REPUBLIKA.CO.ID, JAKARTA -- Ketua Lajnah Falakiyah PBNU Ghozali Masruri mengatakan pihaknya belum bisa memastikan secara pasti hari perayaan Idul Adha. Namun berdasarkan metode hisab, pelaksanaannya kemungkinan besar terjadi pada Senin, 12 September 2016.
Ia menjelaskan NU sebenarnya telah menggunakan metode Hisab sejak tahun 1926. Menurutnya, hisab hanya bersifat prediktif. Sehingga diperlukan rukyat atau observasi langsung guna memastikannya. Apalagi menurutnya, banyak Hadits Rasul yang menyarankan pentingnya rukyat.
"Harus diingat, NU anggap hisab itu prediktif, tapi kesahihannya harus dibuktikan secara ilmiah. Sahih atau tidaknya harus melalui observasi di lapangan yang disebut rukyat, sesuai perintah Rasul yang tercantum dalam setidaknya 20 hadits," katanya kepada republika.co.id, Rabu (31/8).

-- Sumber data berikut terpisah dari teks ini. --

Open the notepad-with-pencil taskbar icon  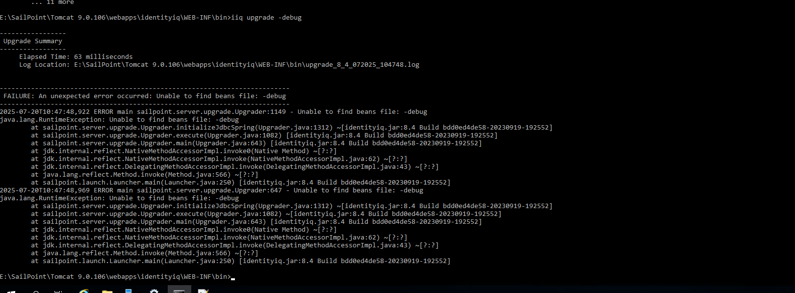point(203,291)
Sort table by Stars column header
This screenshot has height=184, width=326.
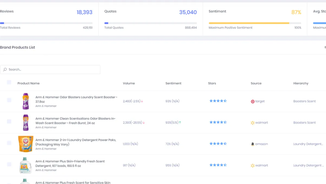(x=212, y=83)
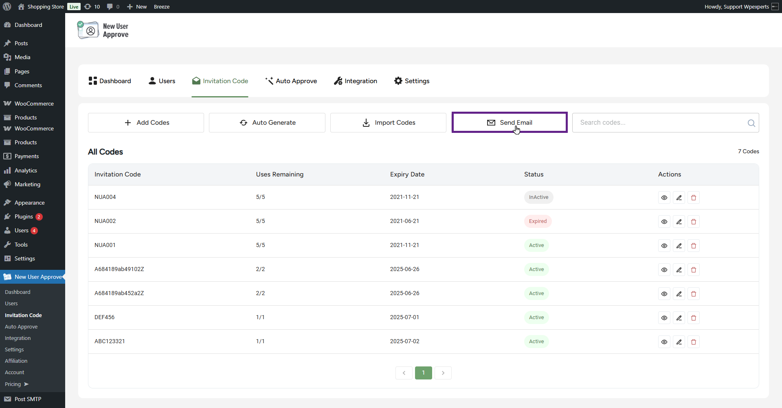This screenshot has width=782, height=408.
Task: View the NUA001 code with eye icon
Action: (x=664, y=246)
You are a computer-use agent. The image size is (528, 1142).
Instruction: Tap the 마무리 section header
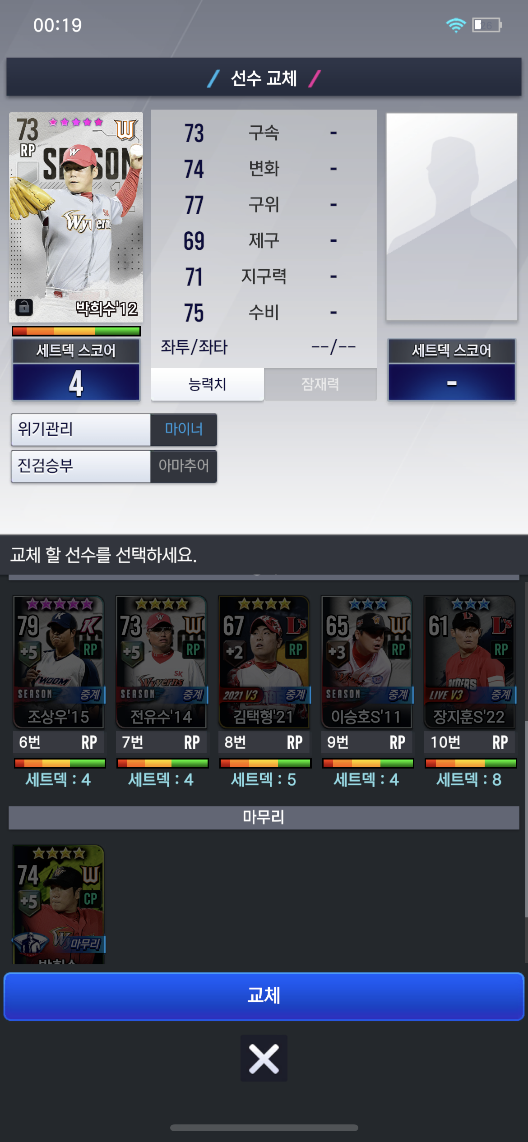(264, 817)
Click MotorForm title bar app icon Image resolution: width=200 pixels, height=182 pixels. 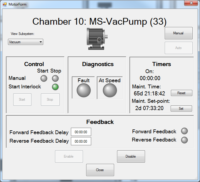coord(5,4)
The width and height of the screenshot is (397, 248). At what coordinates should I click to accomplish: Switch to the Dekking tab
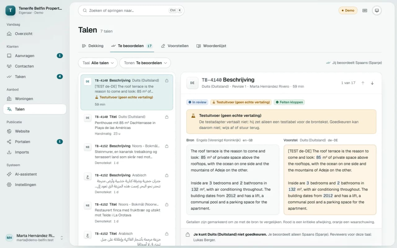coord(92,46)
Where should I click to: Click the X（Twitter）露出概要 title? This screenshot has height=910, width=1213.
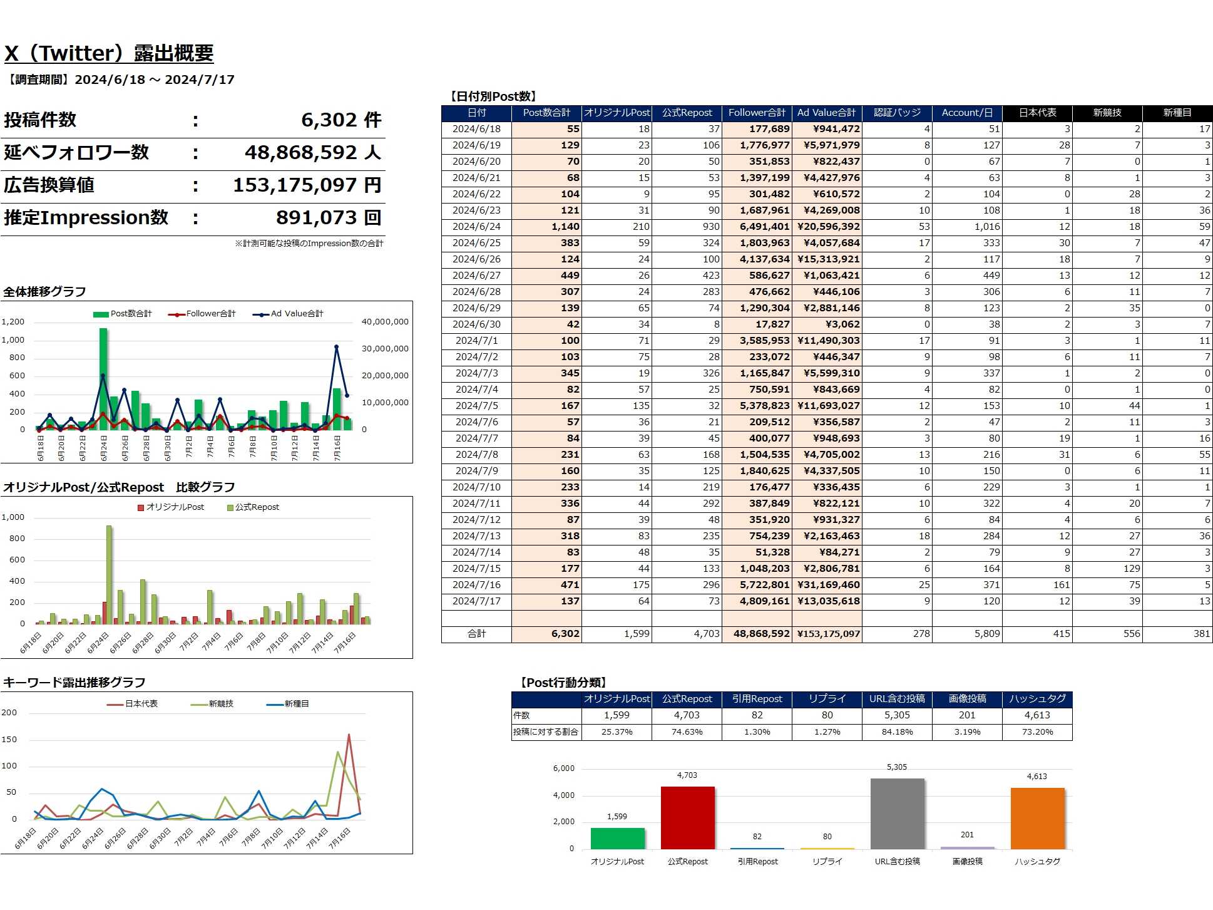point(109,53)
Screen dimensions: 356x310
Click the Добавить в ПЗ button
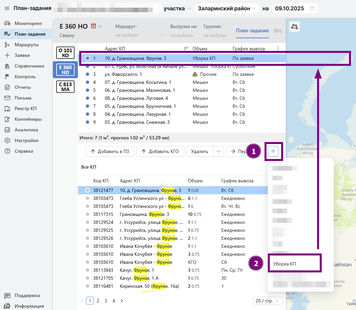pyautogui.click(x=109, y=151)
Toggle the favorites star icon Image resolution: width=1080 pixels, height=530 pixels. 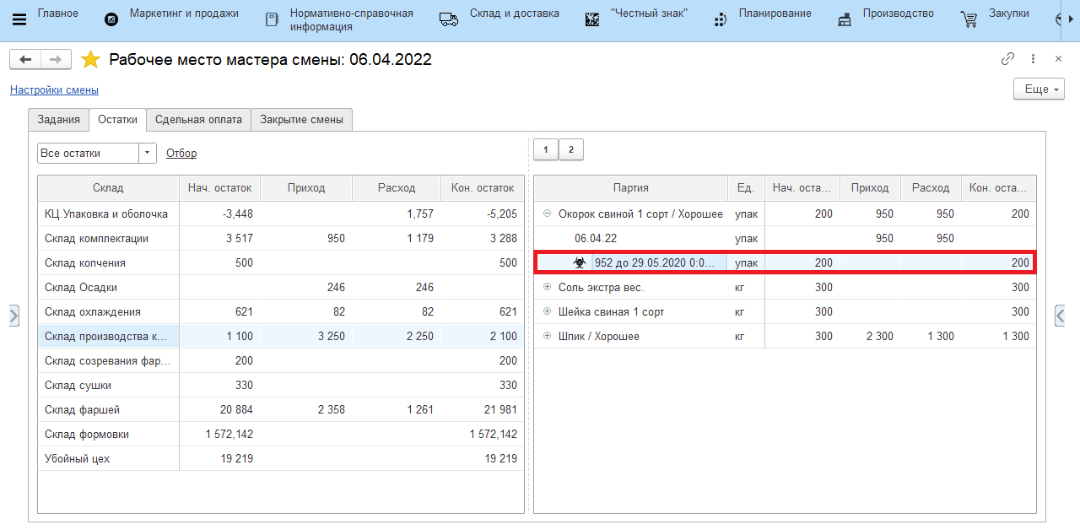pos(90,60)
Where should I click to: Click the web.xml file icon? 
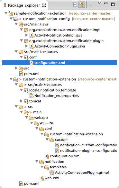tap(42, 178)
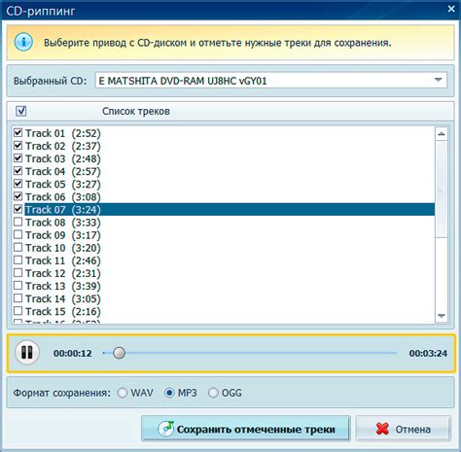Screen dimensions: 461x452
Task: Click the Отмена button
Action: click(404, 429)
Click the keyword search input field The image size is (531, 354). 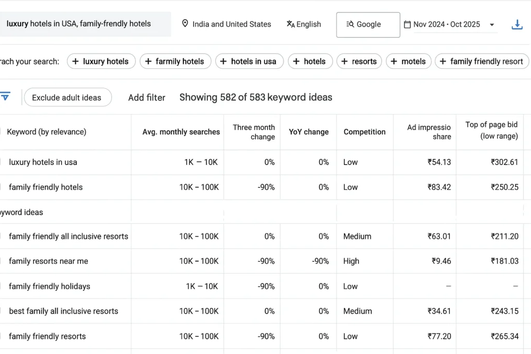[x=86, y=24]
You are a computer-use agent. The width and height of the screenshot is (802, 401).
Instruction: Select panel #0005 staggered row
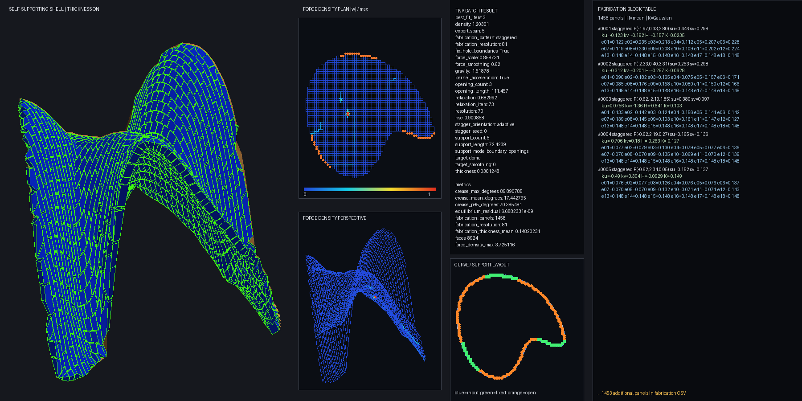coord(653,169)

NU akan mengadakan rukyat pada Kamis (1/9) petang bersamaan dengan yang juga dilakukan Kemenag. Nantinya hasil rukyat itu akan dijadikan pegangan sikap NU dalam penetapan hari raya Idul Adha di sidang Itsbat. Setidaknya ada 100 titik pemantauan rukyat yang dimiliki NU di seluruh Indonesia.
"NU akan mengadakan rukyat lebih dulu besok petang (kamis) di seluruh Indonesia, setelah rukyat habis Magrib, laporan kita kumpulkan untuk disimpulkan. Jadi NU ikut sidang Itsbat, hasil rukyat kita bakal disampaikan disitu," ujarnya.
Sementara itu, mengenai potensi perbedaan Idul Adha dengan Arab Saudi, menurutnya tak masalah. Sebab, berdasarkan dalil yang ada, perbedaan diperbolehkan sebagai bentuk toleransi.
"Ya ada dasarnya enggak ada masalah kalau beda dengan Arab. Karena menurut NU dan Kemenag, rukyat yang berlaku adalah rukyat nasional (dalam negeri). Jadi kalau misal terjadi perbedaan bukan jadi masalah," jelasnya.